The number of M1 objects found is 4 in the smallest databases with 12 x 100K objects. The number of objects found increases with the size of the database, so that a database with 12 x 2M objects has 80 matches for the query conditions.

The focus of the results is of course on execution times and their changes depending on the size of the database and the indexing used. Three execution times are shown, which are the search time of the query (Search), the creation time of found M1 objects (Create Objects), and the total time (Total) summing up these two times. The results show that the performance can be evaluated solely on the basis of the search time of the query (Search), since the object creation time (Create Objects) per result object seems to be approximately the same in all cases.

No Indexes (none)

Indexes are important for performance, but avoiding them can be even more important in large databases because they consume a significant amount of memory and maintaining them negatively affects database performance.

Today, very large SSDs and similar memories are affordable, so the downside of indexing is mainly the inefficiency of writing and maintaining data when indexing is widely used. This can also be seen in the table above, where the data write speed is 11000 - 14000 objects per second without indexing and only 735 - 783 objects with the most comprehensive indexing.

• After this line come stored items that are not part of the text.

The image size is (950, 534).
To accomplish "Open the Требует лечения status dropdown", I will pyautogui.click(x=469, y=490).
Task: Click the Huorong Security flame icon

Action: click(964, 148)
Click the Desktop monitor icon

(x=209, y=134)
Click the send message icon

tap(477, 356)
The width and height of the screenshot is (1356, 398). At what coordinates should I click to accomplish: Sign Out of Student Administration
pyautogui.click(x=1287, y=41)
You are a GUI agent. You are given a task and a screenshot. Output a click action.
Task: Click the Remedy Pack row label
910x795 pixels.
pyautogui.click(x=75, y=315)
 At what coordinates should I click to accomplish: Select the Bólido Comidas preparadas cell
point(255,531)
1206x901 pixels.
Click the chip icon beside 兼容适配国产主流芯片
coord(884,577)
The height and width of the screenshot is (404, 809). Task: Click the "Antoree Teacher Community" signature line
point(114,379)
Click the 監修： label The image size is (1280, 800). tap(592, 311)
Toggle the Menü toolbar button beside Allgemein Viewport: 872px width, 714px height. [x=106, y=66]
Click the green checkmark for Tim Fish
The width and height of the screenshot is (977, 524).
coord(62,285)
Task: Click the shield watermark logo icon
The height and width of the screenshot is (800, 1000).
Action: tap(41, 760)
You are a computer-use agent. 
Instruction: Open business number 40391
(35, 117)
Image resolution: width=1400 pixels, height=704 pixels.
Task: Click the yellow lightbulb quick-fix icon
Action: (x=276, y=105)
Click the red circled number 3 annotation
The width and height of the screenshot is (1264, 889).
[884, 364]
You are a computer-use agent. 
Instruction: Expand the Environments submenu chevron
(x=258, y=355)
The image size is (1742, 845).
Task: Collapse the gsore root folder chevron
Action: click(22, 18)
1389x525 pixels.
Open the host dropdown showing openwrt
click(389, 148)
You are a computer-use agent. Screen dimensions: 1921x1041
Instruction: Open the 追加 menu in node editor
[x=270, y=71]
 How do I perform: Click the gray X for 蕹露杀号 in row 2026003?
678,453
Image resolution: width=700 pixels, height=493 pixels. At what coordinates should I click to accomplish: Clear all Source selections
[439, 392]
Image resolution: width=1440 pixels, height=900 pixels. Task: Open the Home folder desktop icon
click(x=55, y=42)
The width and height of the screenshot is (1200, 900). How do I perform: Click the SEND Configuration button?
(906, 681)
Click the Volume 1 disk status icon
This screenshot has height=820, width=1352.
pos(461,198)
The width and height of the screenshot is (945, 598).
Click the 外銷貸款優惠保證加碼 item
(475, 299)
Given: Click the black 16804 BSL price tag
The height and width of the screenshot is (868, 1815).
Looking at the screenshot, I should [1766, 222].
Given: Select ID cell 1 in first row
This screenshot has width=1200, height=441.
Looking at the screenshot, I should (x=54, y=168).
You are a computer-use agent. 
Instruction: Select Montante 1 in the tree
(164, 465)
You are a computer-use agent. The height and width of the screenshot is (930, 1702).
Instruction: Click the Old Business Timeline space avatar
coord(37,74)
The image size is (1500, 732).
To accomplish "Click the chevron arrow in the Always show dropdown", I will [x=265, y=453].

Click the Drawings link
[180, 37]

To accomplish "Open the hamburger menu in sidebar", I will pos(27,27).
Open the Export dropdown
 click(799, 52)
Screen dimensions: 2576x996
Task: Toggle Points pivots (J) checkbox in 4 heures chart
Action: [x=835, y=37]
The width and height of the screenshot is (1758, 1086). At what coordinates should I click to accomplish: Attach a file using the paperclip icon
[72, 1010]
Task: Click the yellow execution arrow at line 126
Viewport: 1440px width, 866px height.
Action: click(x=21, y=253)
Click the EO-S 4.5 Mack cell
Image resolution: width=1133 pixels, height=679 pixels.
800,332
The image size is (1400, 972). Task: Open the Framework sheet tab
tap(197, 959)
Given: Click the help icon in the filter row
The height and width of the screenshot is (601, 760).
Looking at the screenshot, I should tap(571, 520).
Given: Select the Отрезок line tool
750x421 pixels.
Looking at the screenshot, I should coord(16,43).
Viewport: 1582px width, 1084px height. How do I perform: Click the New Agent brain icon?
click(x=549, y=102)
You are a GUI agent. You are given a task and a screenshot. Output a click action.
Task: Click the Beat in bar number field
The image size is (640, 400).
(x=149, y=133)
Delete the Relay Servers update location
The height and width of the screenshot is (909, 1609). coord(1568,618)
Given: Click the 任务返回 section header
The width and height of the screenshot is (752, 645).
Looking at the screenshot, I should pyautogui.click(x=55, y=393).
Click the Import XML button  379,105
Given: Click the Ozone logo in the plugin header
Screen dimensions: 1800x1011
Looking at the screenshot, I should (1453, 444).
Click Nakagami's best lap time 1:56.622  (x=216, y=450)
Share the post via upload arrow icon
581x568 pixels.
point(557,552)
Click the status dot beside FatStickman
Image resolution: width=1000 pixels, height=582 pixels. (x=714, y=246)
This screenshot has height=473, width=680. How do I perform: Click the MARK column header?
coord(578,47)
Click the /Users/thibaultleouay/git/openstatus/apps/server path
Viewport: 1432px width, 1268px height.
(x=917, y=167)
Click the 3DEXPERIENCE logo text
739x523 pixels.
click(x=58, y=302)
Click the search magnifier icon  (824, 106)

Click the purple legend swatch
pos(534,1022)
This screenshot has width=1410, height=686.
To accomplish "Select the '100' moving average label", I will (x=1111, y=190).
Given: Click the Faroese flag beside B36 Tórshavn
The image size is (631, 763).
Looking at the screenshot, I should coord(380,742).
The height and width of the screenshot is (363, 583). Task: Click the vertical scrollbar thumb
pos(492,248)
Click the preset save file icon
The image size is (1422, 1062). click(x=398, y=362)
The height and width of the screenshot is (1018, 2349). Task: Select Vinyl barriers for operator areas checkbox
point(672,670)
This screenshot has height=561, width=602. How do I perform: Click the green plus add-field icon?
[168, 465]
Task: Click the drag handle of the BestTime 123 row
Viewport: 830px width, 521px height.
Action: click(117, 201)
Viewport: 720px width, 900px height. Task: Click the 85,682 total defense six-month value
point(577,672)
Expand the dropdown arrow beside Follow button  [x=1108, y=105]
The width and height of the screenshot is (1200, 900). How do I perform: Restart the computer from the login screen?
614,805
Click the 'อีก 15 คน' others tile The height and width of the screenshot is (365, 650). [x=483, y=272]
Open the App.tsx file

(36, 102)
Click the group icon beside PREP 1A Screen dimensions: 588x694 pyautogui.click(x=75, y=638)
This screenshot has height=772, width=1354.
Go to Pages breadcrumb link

The good news with RootDB is that without any indexing, query execution times only increase roughly linearly as the database size increases, even if the query is run over multiple many-to-many relationships. This almost linearly increasing execution time guarantees that using the object databases is predictable and reliable without any indexing, even though the search times in large databases can grow considerably long, there is no need to fear that the query execution will freeze in them either. The complexity of the object model used in the database, the number of its relations, of course significantly affects the execution time, but even remarkably complex object models do not prevent RootDB from succeeding in its database queries, and this does not depend on how indexing is used or not used at all.

The query search times (Search) shown below are 4.99, 51.39, and 147.60 seconds with object counts of 12 x 100K, 12 x 1M, and 12 x 2M (where K=Kilo, M=Million), all of which are long for an interactive application, but otherwise reasonable since no indexing was used. Indexes can be left out and it is worth doing when the efficiency of data writing and maintaining needs to be maximized.

Although here is not prestented any test-based comparison with, for example, relational databases that use the SQL command language, it is quite certain that they are significantly less efficient without indexing. The required SQL command is challenging to write and even more difficult to write the SQL commands that return the result records to form the final result objects. They can even get stuck because multiple many-to-many relations without indexing are not suitable for relational databases and SQL, as shown in the tests in link SQL Query Using a Traditional Relational Database Schema in MariaDB. At the same time, this is a good example of the superiority of the RQL query language over SQL, which of course is also completely self-evident, because SQL does not offer any support for retrieving objects.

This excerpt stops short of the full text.